Oil industry officials say EPA needs to provide clear guidance on how to calculate the emission thresholds — including any potential calculations on converting volume to weight — because they say ambiguity could be grounds for potential fines and audits by federal officials.

Experts say EPA may have difficulty coming up with a legally defensible way to calculate what qualifies for the fee exception, since the composition and density of natural gas can vary at different wells, and can even change throughout the day. A court reviewing EPA's rules might eventually find "it's a violation of some form of due process to pass a law that no one can comply with," said BakerHostetler attorney Poe Leggette, who has represented the oil industry in past litigation.

Other industry groups are seeking to change which emissions should count toward the methane fee. The American Petroleum Institute, in comments sent last week, asked EPA to revise Subpart W to omit methane released from incomplete combustion, which it says should not be considered waste. The American Exploration and Production Council asked EPA to develop an emissions threshold that accounts for wells with "varying combinations of natural gas and oil," rather calculating the threshold based either on natural gas sales or oil sales.
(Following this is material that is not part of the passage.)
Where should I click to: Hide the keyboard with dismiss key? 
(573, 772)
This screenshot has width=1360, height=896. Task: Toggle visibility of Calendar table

Environmental groups are pushing EPA to write rules to crack down on what they see as chronic under-reporting of greenhouse gas emissions by the oil industry. The Clean Air Task Force, in comments filed this month, said some operators are claiming high flaring combustion efficiency that is "clearly not possible," while others are reporting very low emissions from pneumatic controllers that leak constantly by claiming the equipment is only technically "operating" for 1pc of the year.

Oil companies have the potential to reduce or eliminate future methane fees if they cut their emissions below the 0.2pc threshold, a step some producers are taking. ExxonMobil said today it had eliminated all "routine" flaring in the Permian basin, and also reduced non-routine flaring, as part of company goals to reduce greenhouse gas emissions.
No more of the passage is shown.